I hope you all had a decent (or better than decent) weekend.  Mine was not great; I’m still not feeling too well physically, and mentally I almost never feel very well for very long at a time.  I had a rather minor but personally large disappointment brought about by circumstance that I won’t get into specifically, but it reinforces the notion, which I make in my story “I for one welcome our new computer overlords”, that hope is dangerous, particularly to a person who has tried to become used to and to embrace despair.

I am trying to do otherwise.  I dwell on the negative a lot, here, but I do try to do otherwise.  I’m damned if I know why I try; it’s probably just those stupid, mindless, biological drives and nothing more.  I wish I could rewrite my base code to blunt or eliminate those urges.

But then again, if I could rewrite my base code that way, I might as well rewrite myself to be happy and healthy, right?  Also, I could rewrite myself to be motivated and ambitious and charismatic, so I could become rich and powerful and immortal and eventually take over the world and even the universe!  I would make everything better than it is now, I can say that with little fear of contradiction.  Also, I want a unicorn pony with dragon wings that gets its sustenance by absorbing all the excess calories that I eat, so I never become overweight.

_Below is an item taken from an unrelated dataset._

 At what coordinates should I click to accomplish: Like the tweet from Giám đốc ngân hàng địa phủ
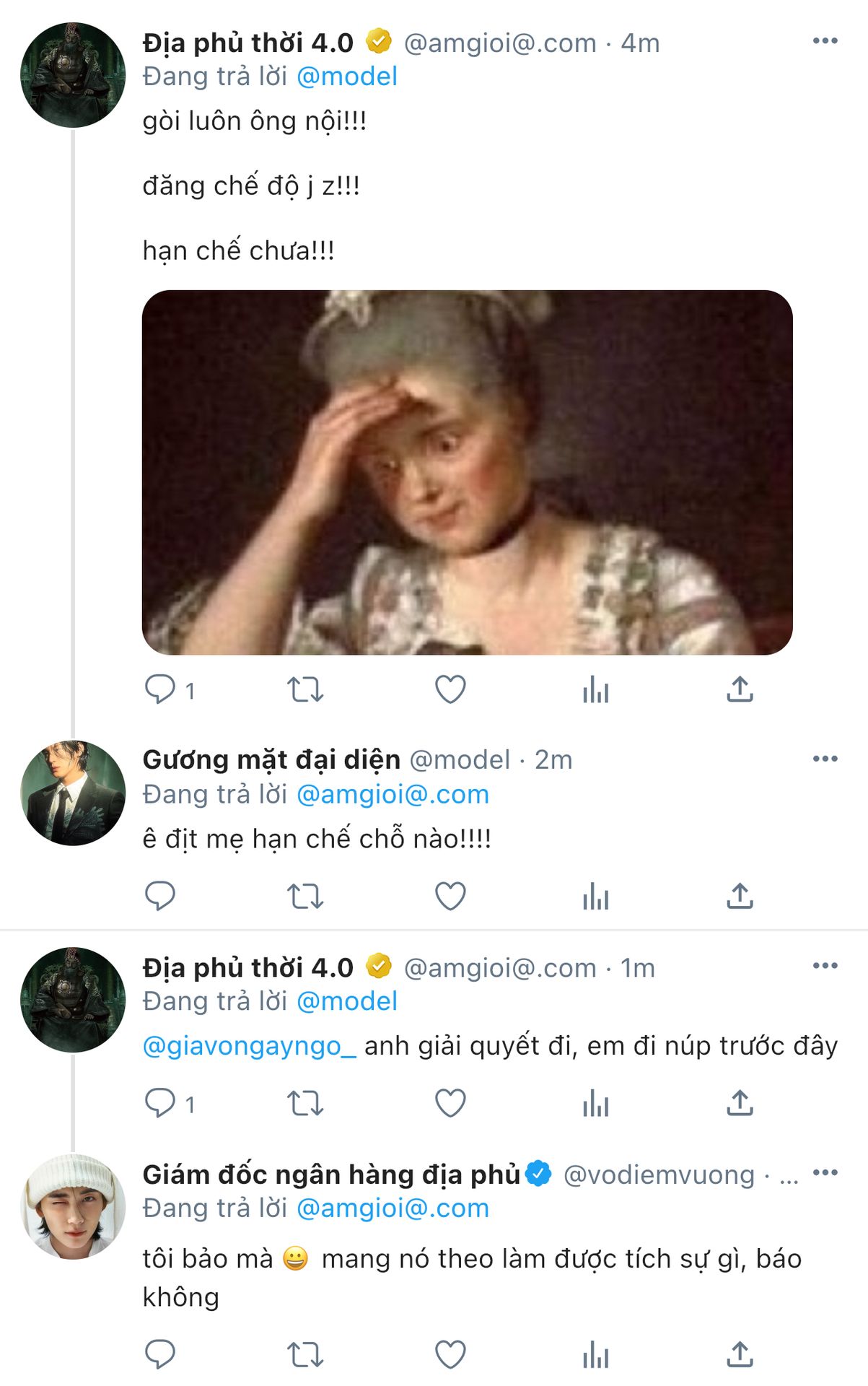pyautogui.click(x=450, y=1354)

Anyway, my train will be coming soon, and I want to keep this relatively short.  I just want to apologize to the people who have tried to comment but have had difficulty doing so.  I hope you didn’t think I was ignoring you or that I had blocked you; I was not and had not.  I couldn’t honestly say that discourtesy is unspeakably ugly to me**, but it is unpleasant, and I try to avoid it.  I don’t know if I’ll be writing or doing audio the rest of this week, but I will probably make my latest audio into a “video” at least.  In the meantime, try to keep your spirits up.


*Isn’t it interesting how the same preposition‒“on”‒can be used with reference to time, to things being used, and to metaphorical situations?  It’s interesting to me anyway.  Also, of course, it can literally be used to refer to placement, as in “I’m sitting on a bench.”  It could also be used for metaphorical placement, as in “I’m on top of the world”, but I have only rarely been in that state, and it’s been a very long time since the last occurrence‒the last time was 22 years ago, I think, though there were other good times somewhat more recently, at least up until about eleven years ago.  After that, pretty much everything has been shit.

**For one thing, that very phrase contradicts itself, since it’s speaking about how ugly one finds discourtesy.